Ob in diesen Fällen im Einzugsgebiet der aufgeführten Kommunen die einzige Betriebsstätte unterhalten wird und daher der gesamte vom Finanzamt festzustellende Gewerbesteuermessbetrag auf diese entfällt, konnte nicht maschinell ermittelt werden.
Aus durchgeführten Steuerfahndungsprüfungen liegen Erkenntnisse vor, wonach tatsächlich in München ansässige Unternehmen in einzelnen Fällen den Sitz von Gesellschaften mit hoher effektiver Gewerbesteuerbelastung gezielt und nur zum Schein in Gemeinden verlagern, deren Hebesätze deutlich niedriger sind.

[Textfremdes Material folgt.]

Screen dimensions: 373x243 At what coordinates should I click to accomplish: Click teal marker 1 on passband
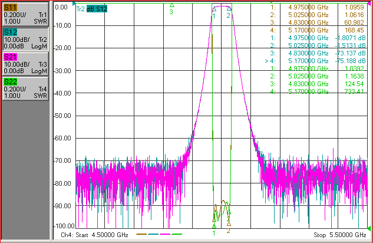click(x=214, y=9)
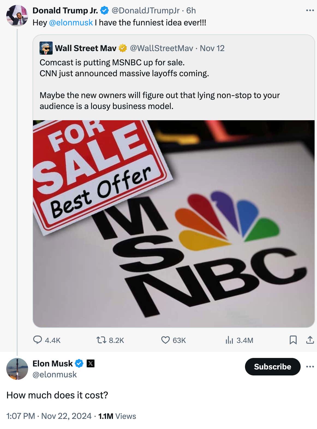Viewport: 317px width, 429px height.
Task: Click Wall Street Mav avatar icon
Action: (46, 48)
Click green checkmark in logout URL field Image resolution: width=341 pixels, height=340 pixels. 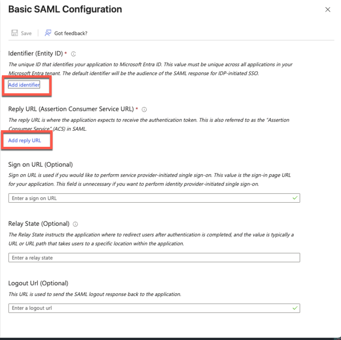pos(295,308)
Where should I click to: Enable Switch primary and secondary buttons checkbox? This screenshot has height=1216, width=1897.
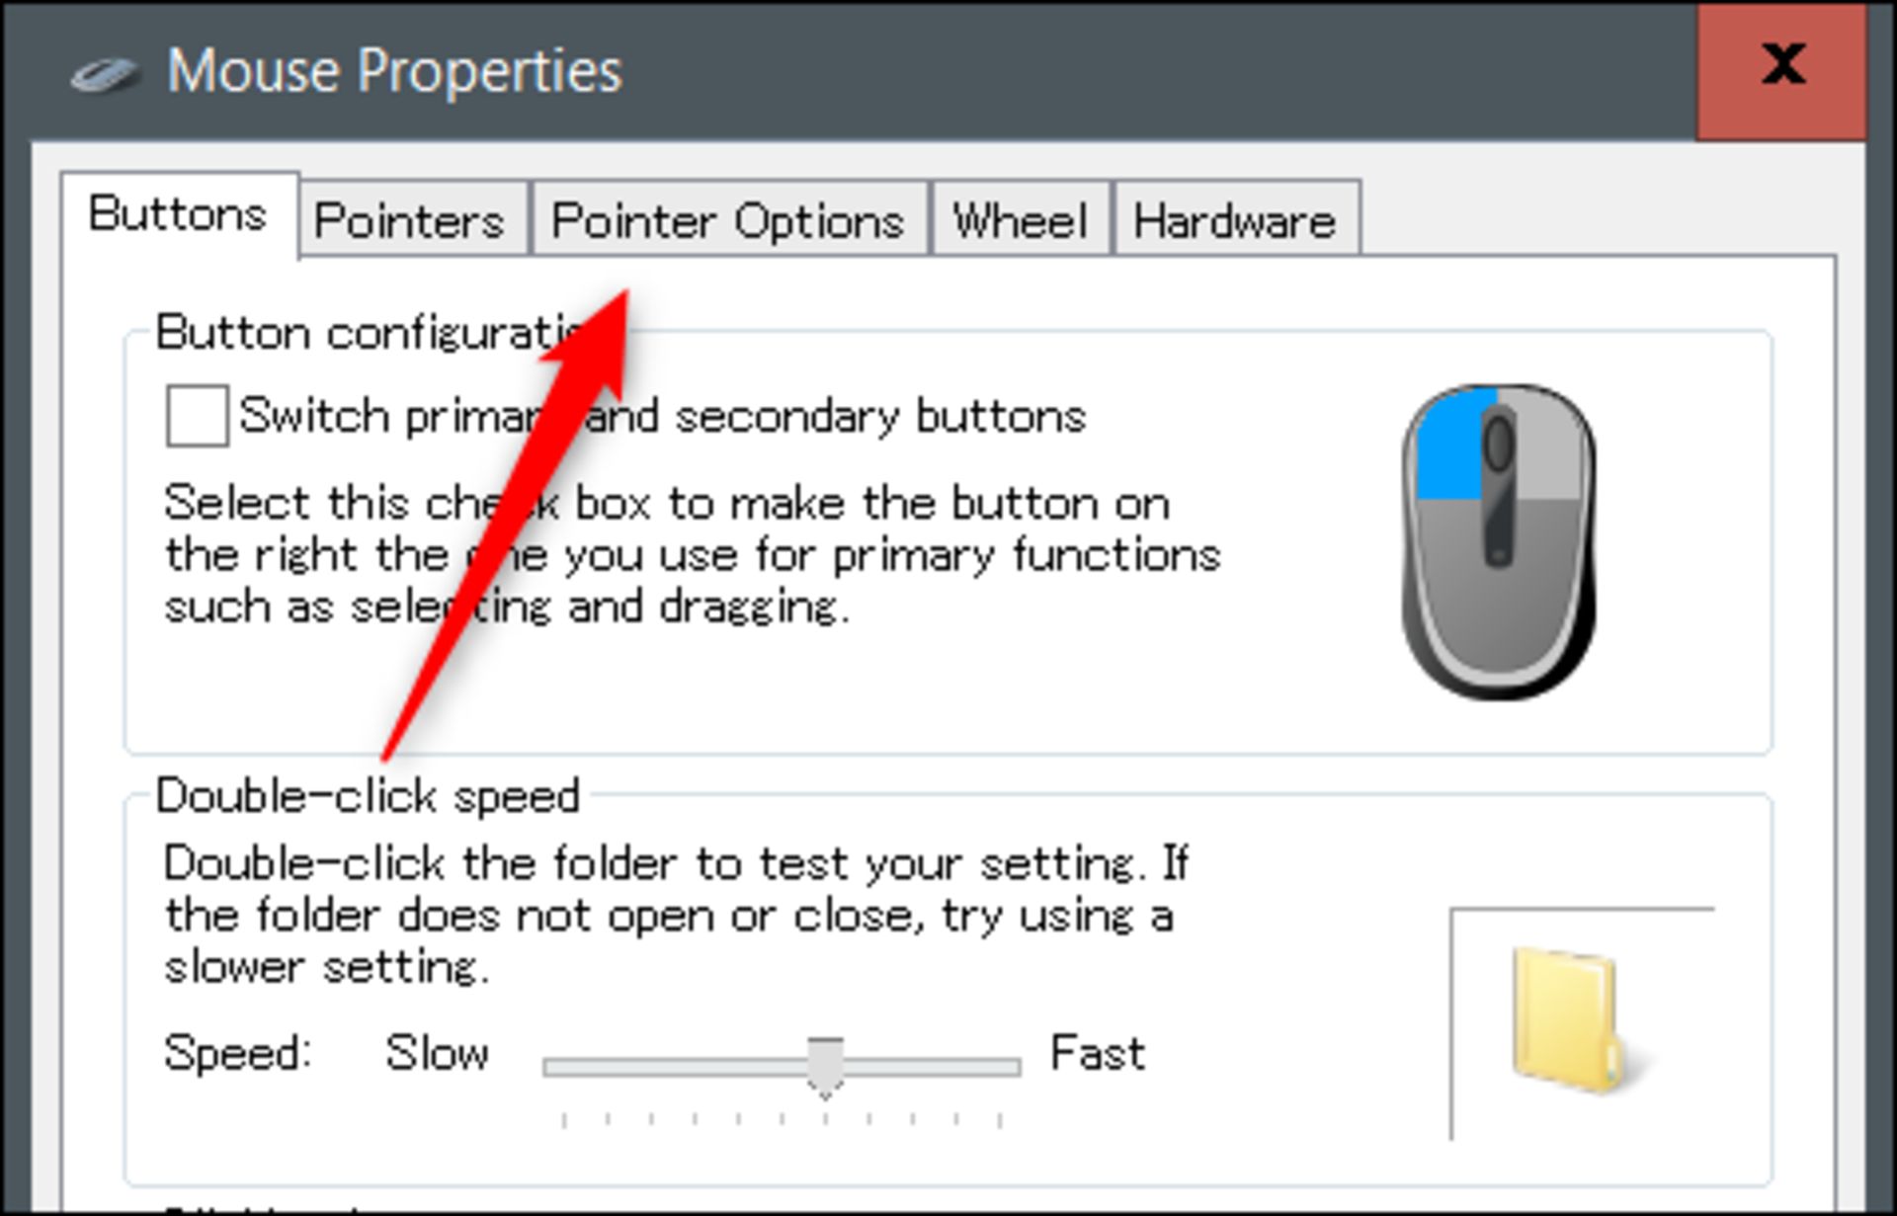click(x=197, y=416)
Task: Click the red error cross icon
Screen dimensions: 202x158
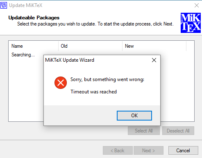Action: click(61, 83)
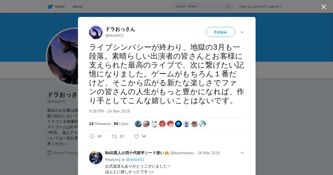Close the tweet overlay with the X
The width and height of the screenshot is (333, 175).
pos(324,7)
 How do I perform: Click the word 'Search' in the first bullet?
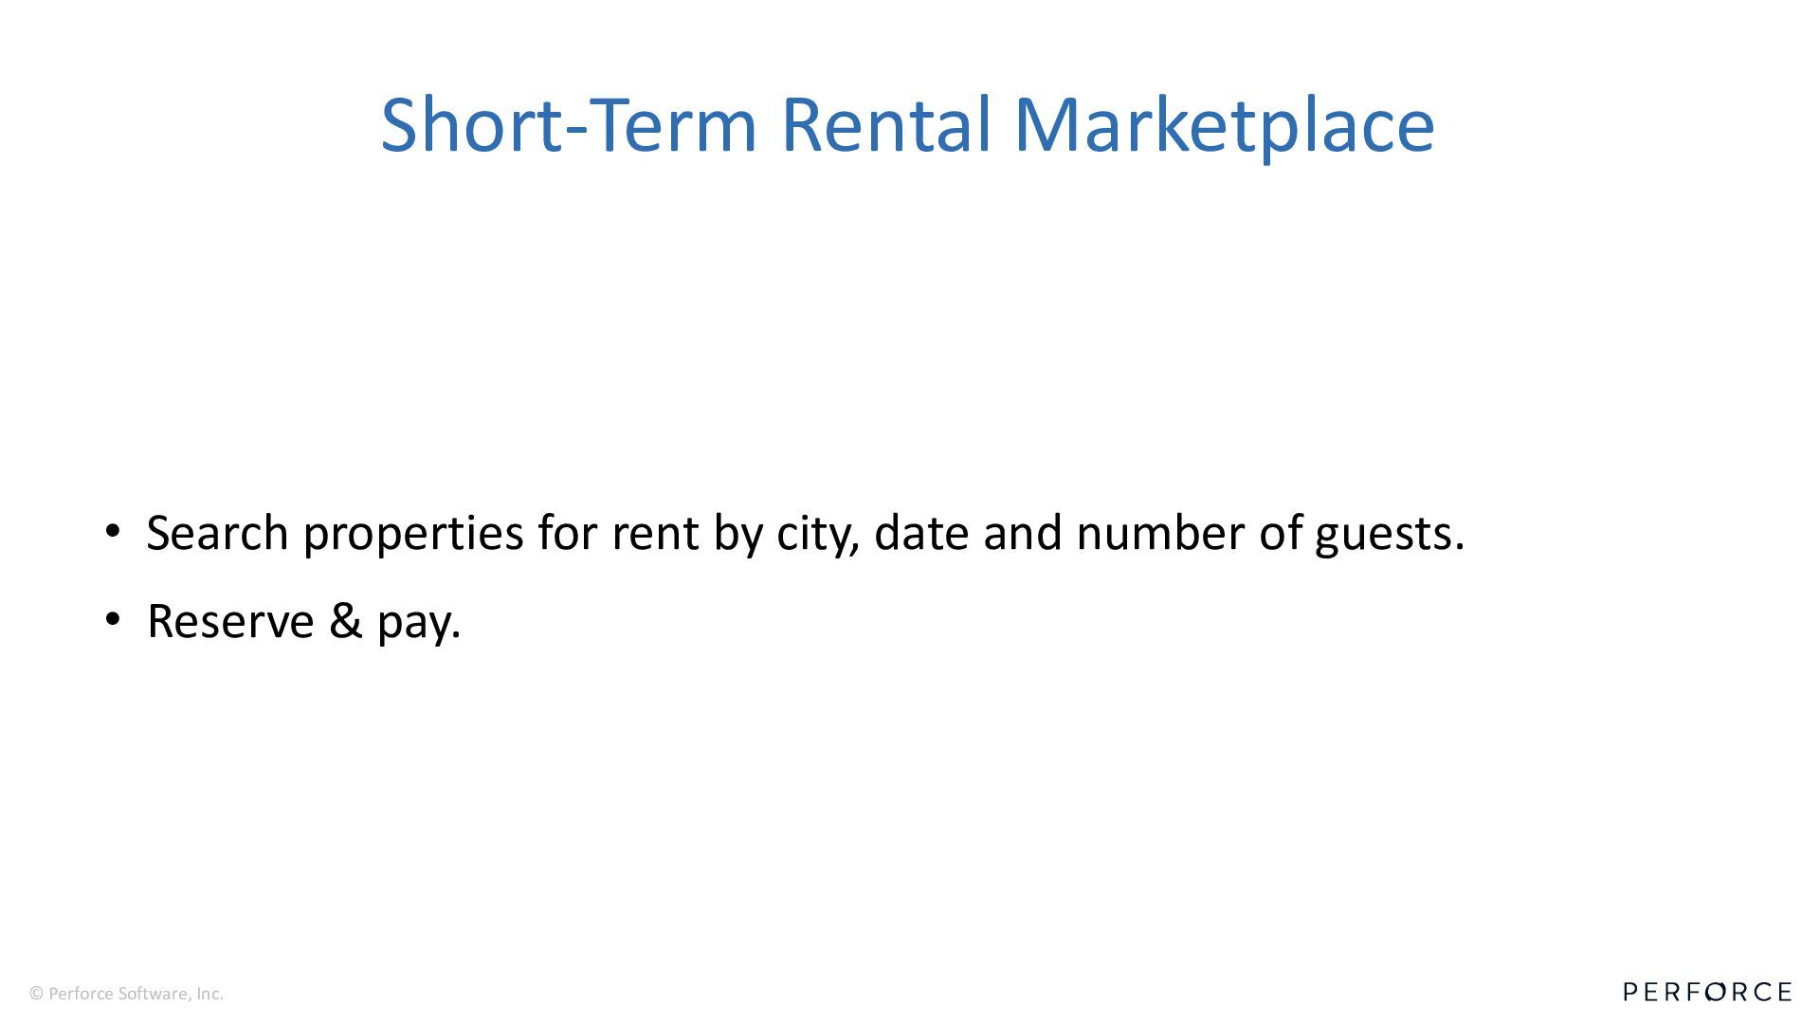click(217, 532)
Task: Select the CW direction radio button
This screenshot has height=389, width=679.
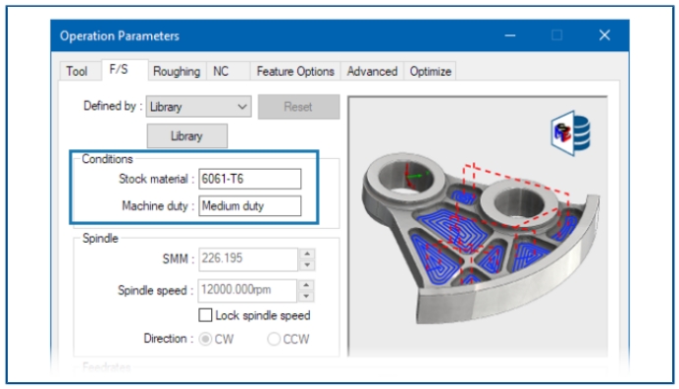Action: pyautogui.click(x=206, y=339)
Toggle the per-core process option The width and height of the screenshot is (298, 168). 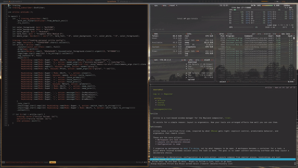(x=256, y=34)
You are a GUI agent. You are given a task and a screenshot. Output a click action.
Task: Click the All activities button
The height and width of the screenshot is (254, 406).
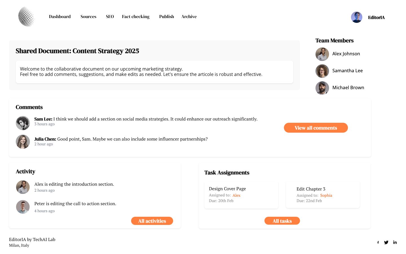152,221
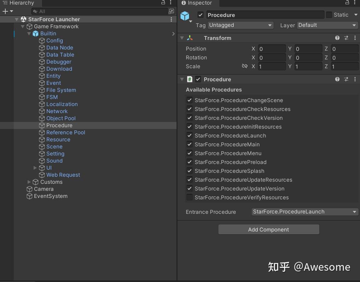Click the Add Component button
The height and width of the screenshot is (282, 360).
269,230
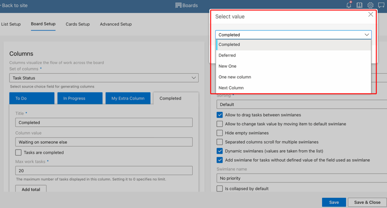Viewport: 387px width, 208px height.
Task: Close the Select value dialog
Action: [370, 14]
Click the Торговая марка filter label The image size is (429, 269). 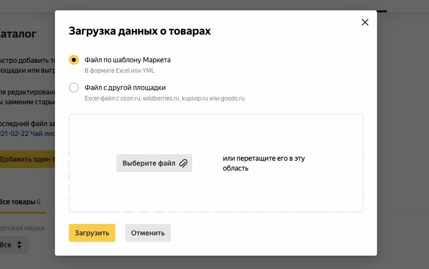[x=22, y=228]
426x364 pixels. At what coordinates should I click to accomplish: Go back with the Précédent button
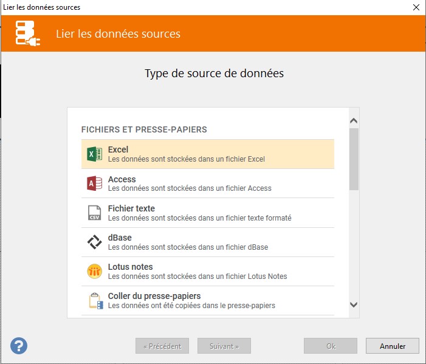pyautogui.click(x=162, y=346)
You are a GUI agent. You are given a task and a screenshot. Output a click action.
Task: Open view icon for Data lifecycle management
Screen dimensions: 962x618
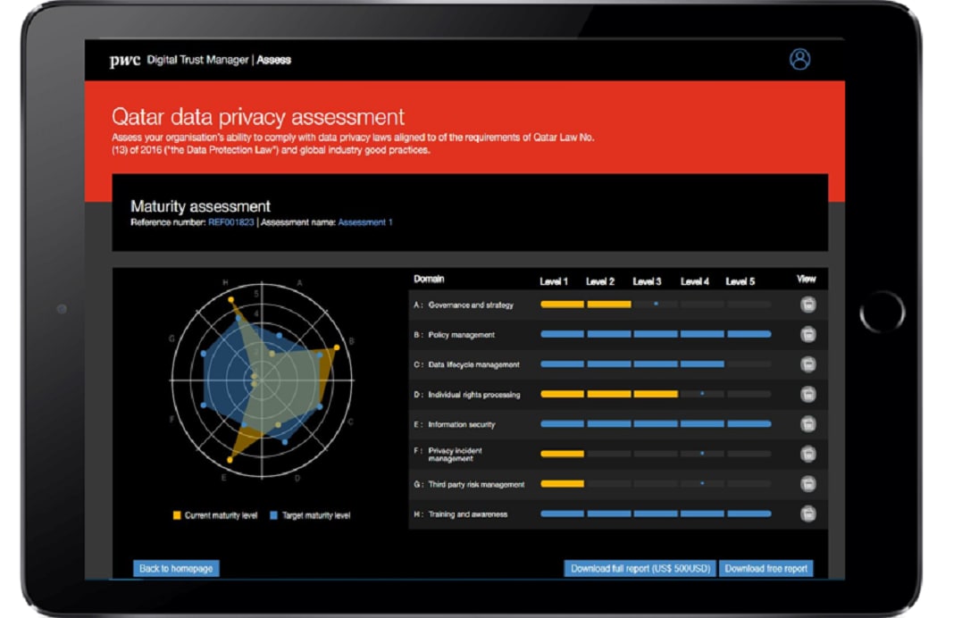pyautogui.click(x=807, y=364)

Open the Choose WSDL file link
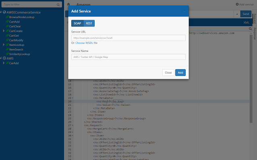86,43
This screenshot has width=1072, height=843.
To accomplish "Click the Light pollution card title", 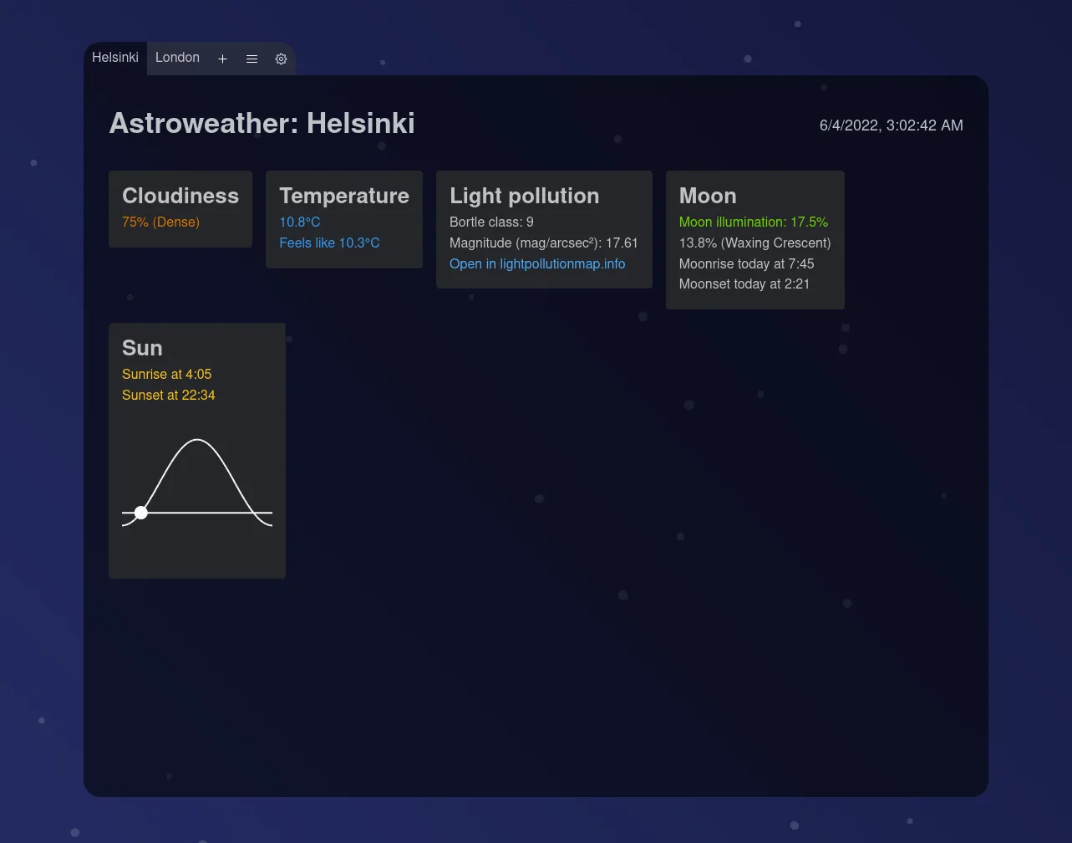I will point(525,196).
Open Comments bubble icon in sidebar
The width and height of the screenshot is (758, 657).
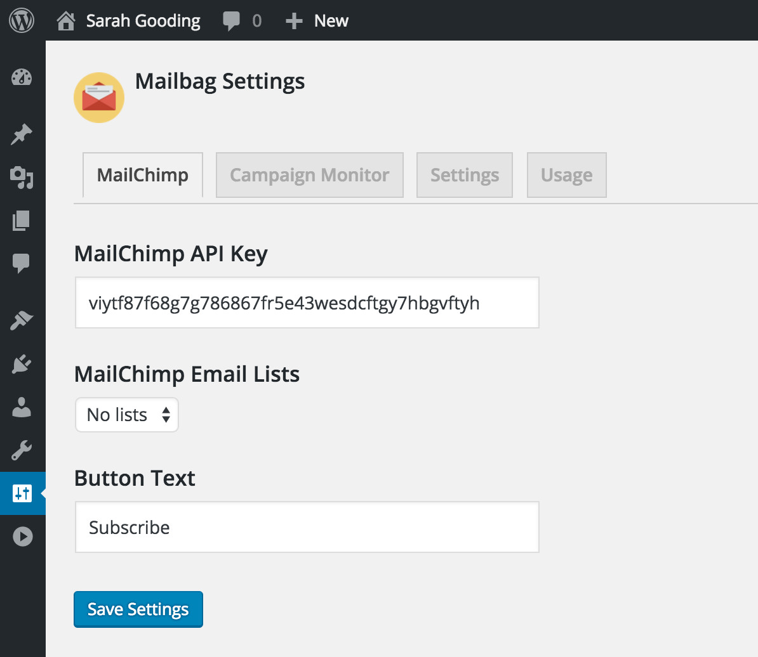[x=22, y=263]
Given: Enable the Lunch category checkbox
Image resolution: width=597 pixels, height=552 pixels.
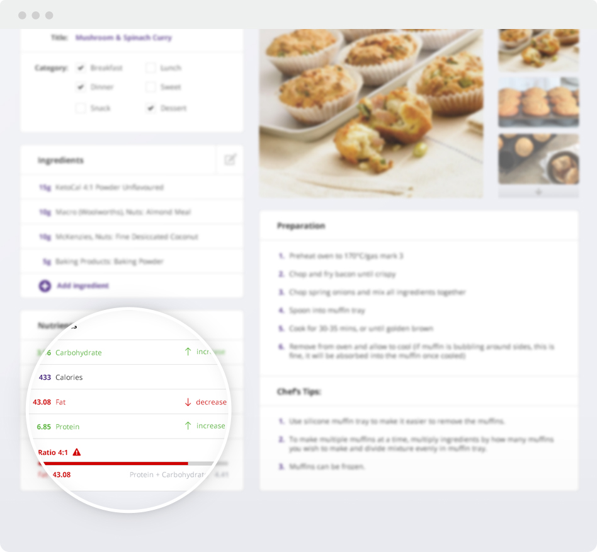Looking at the screenshot, I should (151, 68).
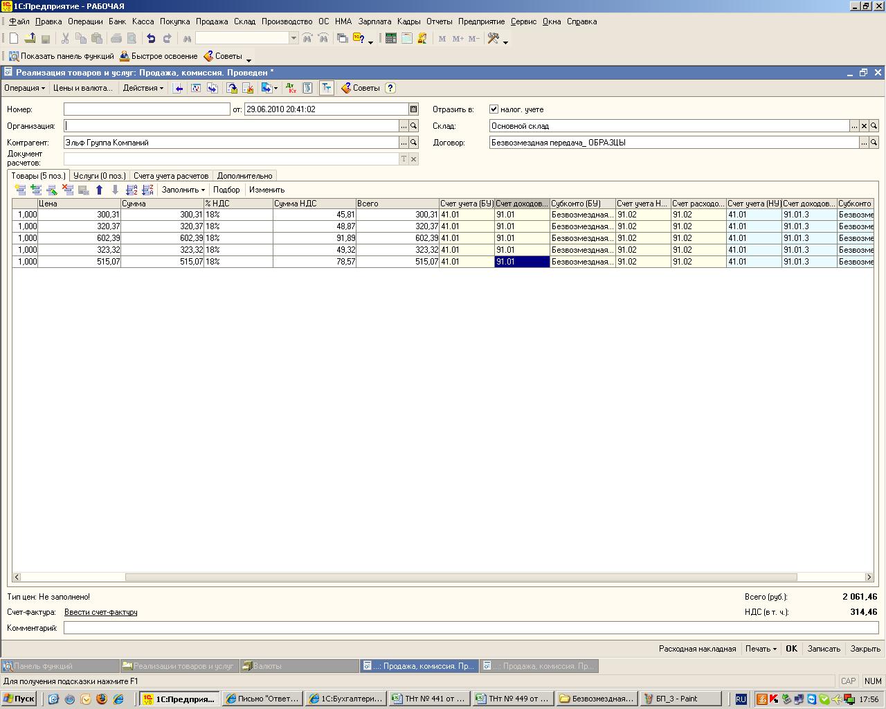The image size is (886, 709).
Task: Click the Ввести счет-фактуру link
Action: pyautogui.click(x=100, y=612)
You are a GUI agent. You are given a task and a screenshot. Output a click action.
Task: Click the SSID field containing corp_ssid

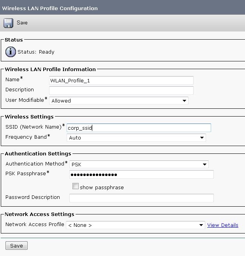(x=139, y=128)
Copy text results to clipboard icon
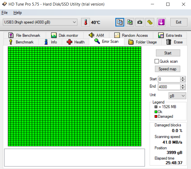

Statistische Aufzeichnungen hinsichtlich der Fallzahlen einzelner Steuerarten oder des Ortes zu Ermittlungen bei Steuerhinterziehung werden jedoch generell nicht geführt.

8.1 Plant oder unternimmt die Staatsregierung bereits konkrete Ermittlungsmaßnahmen (bspw. gezielte Prüfungen, Schwerpunktuntersuchungen, o. ä.), um gegen Steuerhinterziehung durch Scheinfirmensitze oder Virtual Offices vorzugehen?

8.2 Wenn ja, welche?

8.3 Welche Maßnahmen unternimmt die Staatsregierung, um gegen Steuerhinterziehung durch Virtual Offices am Standort Grünwald vorzugehen (bspw. gezielte Prüfungen, Schwerpunktuntersuchungen, o. ä.)?

Die Fragen 8.1, 8.2 und 8.3 werden gemeinsam wie folgt beantwortet:
Die Bekämpfung von Steuerhinterziehung und -vermeidung ist der Staatsregierung seit jeher ein sehr wichtiges Anliegen. Diesbezügliche Planungen sind verwaltungsinterne Vorgänge, zu denen auch aus ermittlungstaktischen Gründen keine Auskunft erteilt werden kann. lm Übrigen wird insbesondere auf die Antworten zu den Fragen 1.3, 2.1, 2.2, 2.3 und 3.1 verwiesen.